News of the letters sparked speculation among investors that the country was pushing for more money from its international creditors — the European Commission, European Central Bank and the International Monetary Fund — under its bailout package.
However, government spokesman Christos Stylianides said this request for help — which will also be directed to the European Parliament and to the Irish EU presidency — would not seek more bailout cash. Instead, Cyprus would ask to tap more of the EU's structural and social cohesion funds, which are used to support economic development and invest in infrastructure.
Stylianides said Cyprus would also ask for a bigger EU contribution to jointly funded infrastructure projects.
"The government will move on all levels and hopes to secure significant, additional sources of funding for growth and social cohesion," he said.
Last month, Cyprus and its international creditors agreed a 17 billion euro bailout package for the country so it could rescue its banking sector and prop up its economy. That figure was based on an estimate that independent auditors had come up with last November. The euro countries and IMF would contribute 10 billion euros, with Cyprus making up the rest — mostly by overhauling its banks.
However, since then, the bailout package has increased to 23 billion euros, with Cyprus's share burgeoning to 13 billion euros, according to a draft document by its creditors. The 6 billion euro increase is because of a worsened economic outlook and the ailing banks' higher than expected financing needs.
Stylianides blamed the previous, left-wing administration for dragging its feet and not swiftly finalizing a bailout deal — something that resulted in the economy and the banks being drained of money.
But he said the extra 6 billion euros that Cyprus must fork out could be covered by the measures already agreed to in the bailout deal.
The bailout deal called for imposing losses of between 37.5 percent and 60 percent on deposits over 100,000 euros in the Bank of Cyprus, the largest lender. Depositors in Laiki, the second-largest bank, face losses of up to 80 percent. Cyprus' increased financing needs suggest the losses may be on the higher end of those ranges.

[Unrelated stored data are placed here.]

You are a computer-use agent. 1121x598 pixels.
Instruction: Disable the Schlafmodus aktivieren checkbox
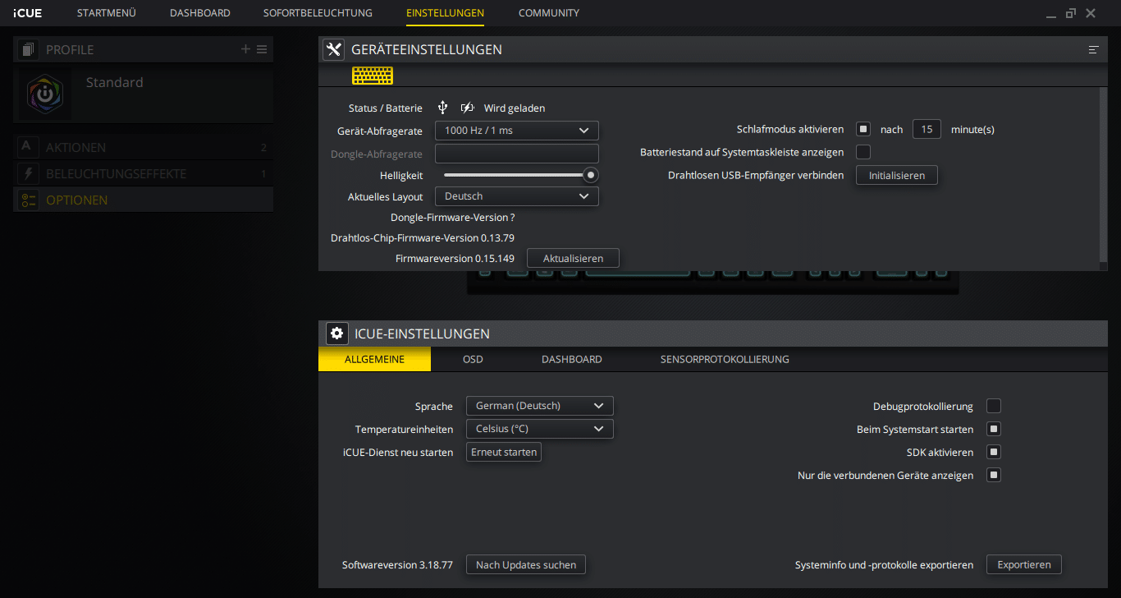click(x=863, y=129)
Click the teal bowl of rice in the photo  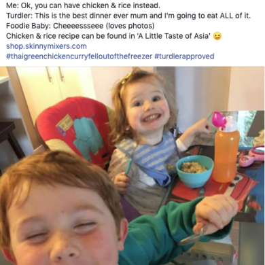pos(195,171)
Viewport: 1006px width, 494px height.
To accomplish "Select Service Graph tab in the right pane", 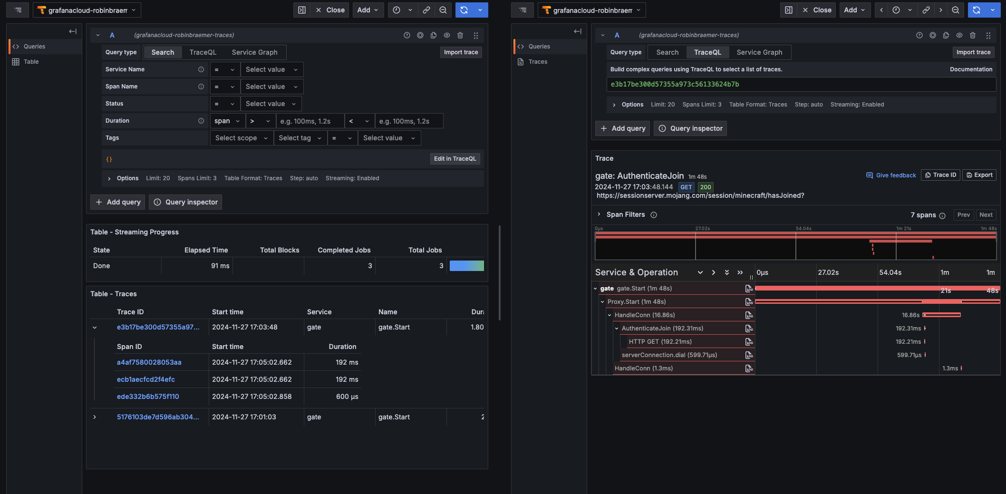I will 759,52.
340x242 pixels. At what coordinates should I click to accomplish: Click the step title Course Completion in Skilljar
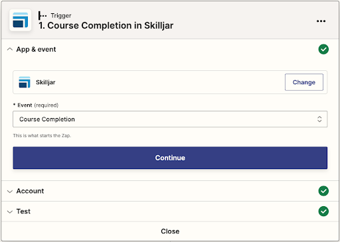[106, 25]
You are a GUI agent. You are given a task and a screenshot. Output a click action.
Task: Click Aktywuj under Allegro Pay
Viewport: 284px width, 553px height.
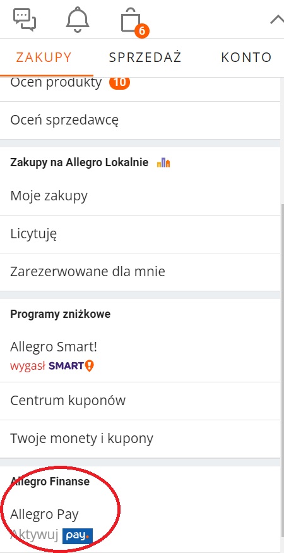point(34,535)
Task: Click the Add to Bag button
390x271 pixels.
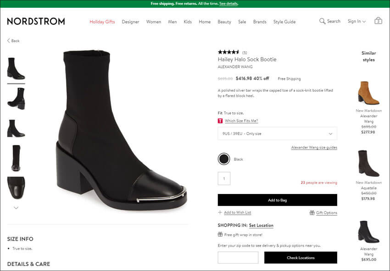Action: pos(277,200)
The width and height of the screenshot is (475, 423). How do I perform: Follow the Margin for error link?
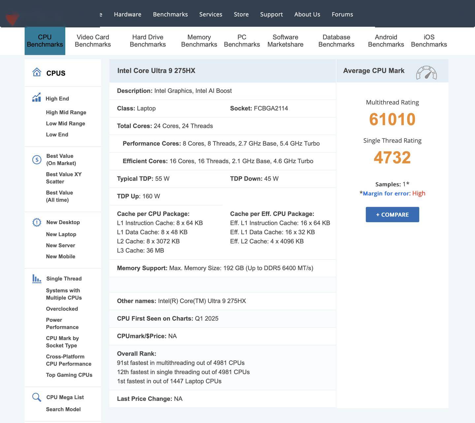(x=386, y=194)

The government spokesman said 10.6 billion euros will come from the restructuring of the banks. The rest of the money will come from taxes, a rollover of public debt held by domestic investors, privatizations, possibly a sale of some of the central bank's gold reserves and better terms on a 2.5 billion euro loan Russia had granted in 2011.
As part of its bank restructuring, and to prevent a run on the country's banks, Cypriot authorities have imposed a series of capital controls — the first that any country has applied in the eurozone's 14-year history.

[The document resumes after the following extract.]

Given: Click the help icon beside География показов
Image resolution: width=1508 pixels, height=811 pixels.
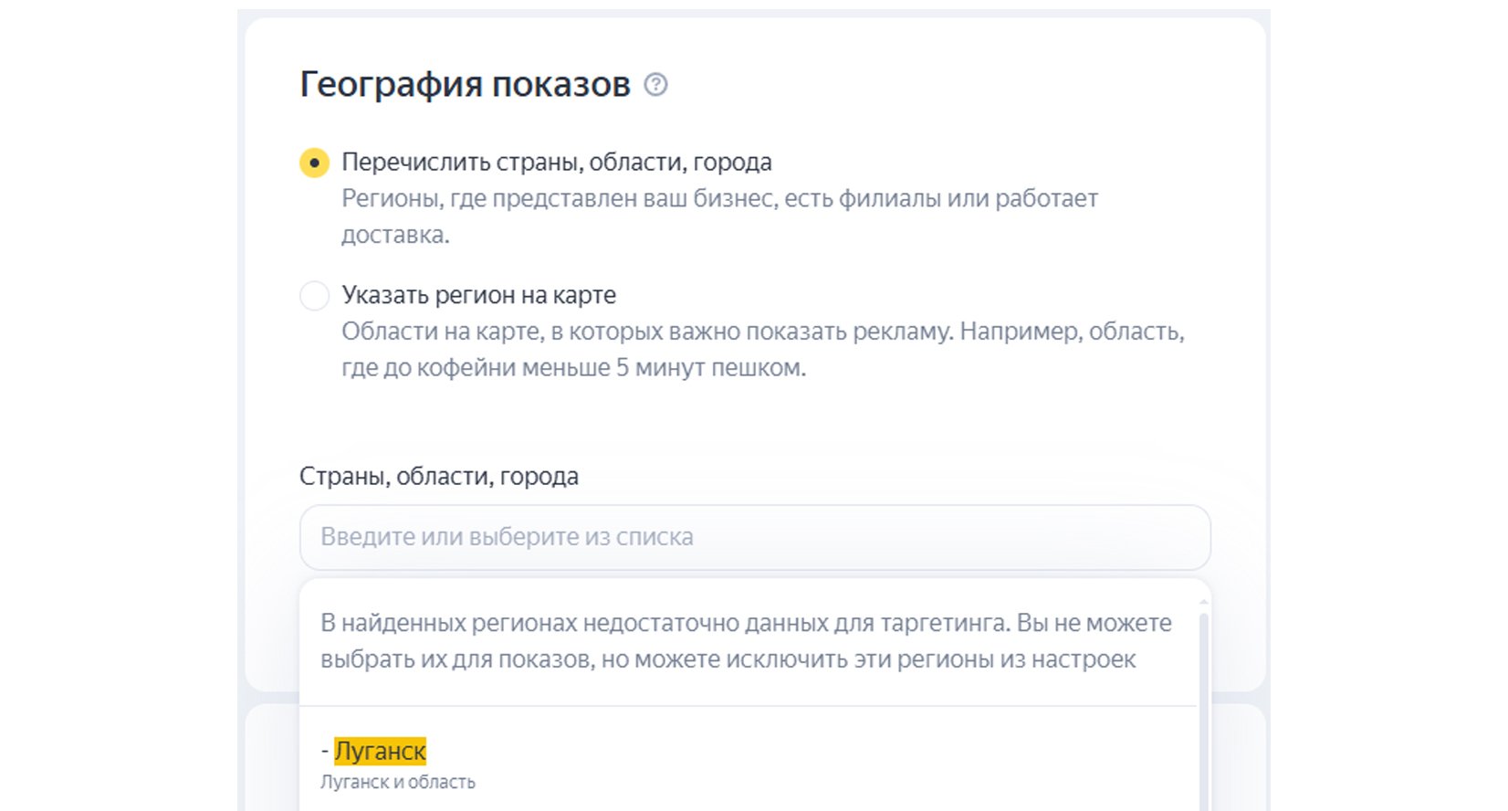Looking at the screenshot, I should (x=655, y=85).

Late Thursday night, the country's central bank lifted all restrictions on payments up to 300,000 euros to re-energize cash-starved domestic businesses which had difficulty paying suppliers and employees. Moreover, the daily limit on transactions outside of Cyprus not requiring prior approval is raised from 5,000 to 20,000 euros, while the 1,000 euro limit on travelers taking cash with them on trips abroad has been doubled.
However, a daily cash withdrawal limit of 300 euros remains in place, as well as a ban on cashing checks. Bank-to- bank transfers are limited to 2,000 euros per person per month and 10,000 euros for businesses. The decree also introduced a new restriction on opening new accounts in banks where customers had never done business before.

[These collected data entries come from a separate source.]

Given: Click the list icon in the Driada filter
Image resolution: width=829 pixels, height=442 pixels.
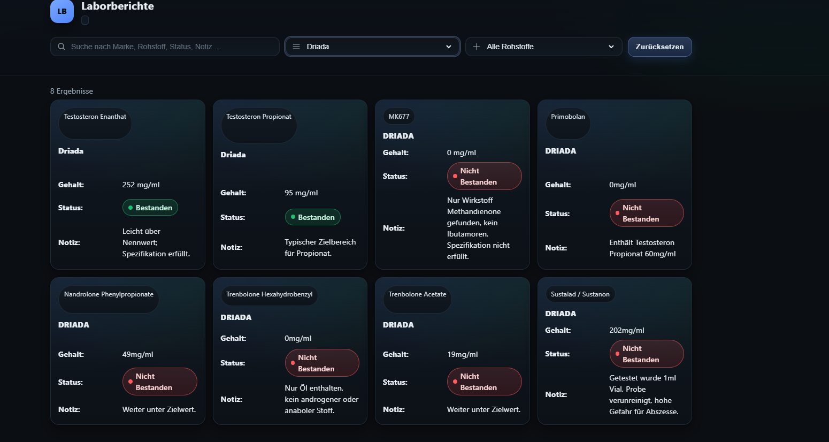Looking at the screenshot, I should pyautogui.click(x=296, y=47).
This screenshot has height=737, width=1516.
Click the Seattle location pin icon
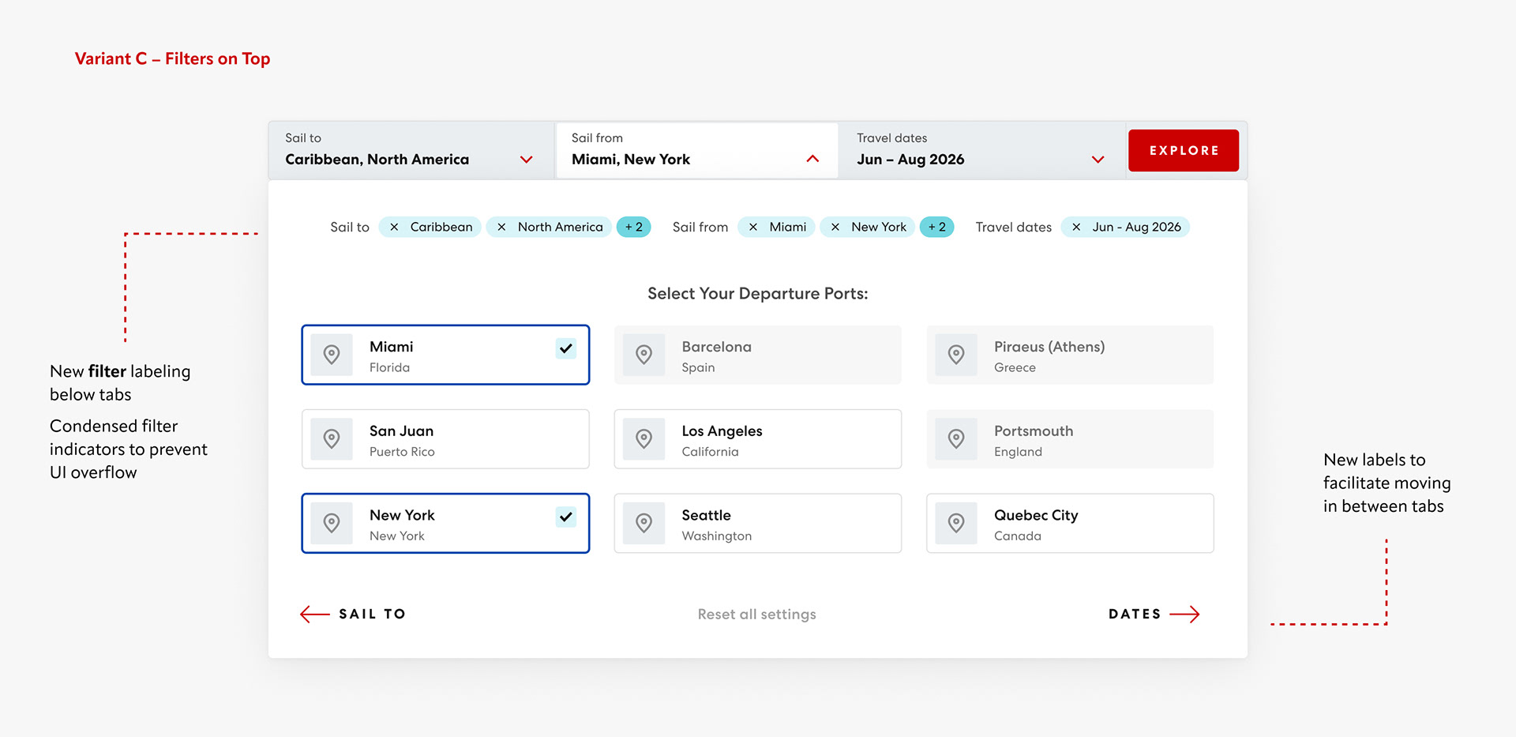click(x=644, y=523)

Meanwhile, the Cyprus Central Bank announced Friday that Deloitte Financial Advisory would carry out an independent audit of the country's banks to see if they are doing enough to combat money laundering. The Council of Europe's anti-money laundering body Moneyval has already carried out a parallel audit.
Cypriot authorities agreed to the audit requested by its creditors amid allegations — mainly from Germany — that the country's banks were being used to launder dirty Russian money. Cypriot authorities strongly denied the allegations.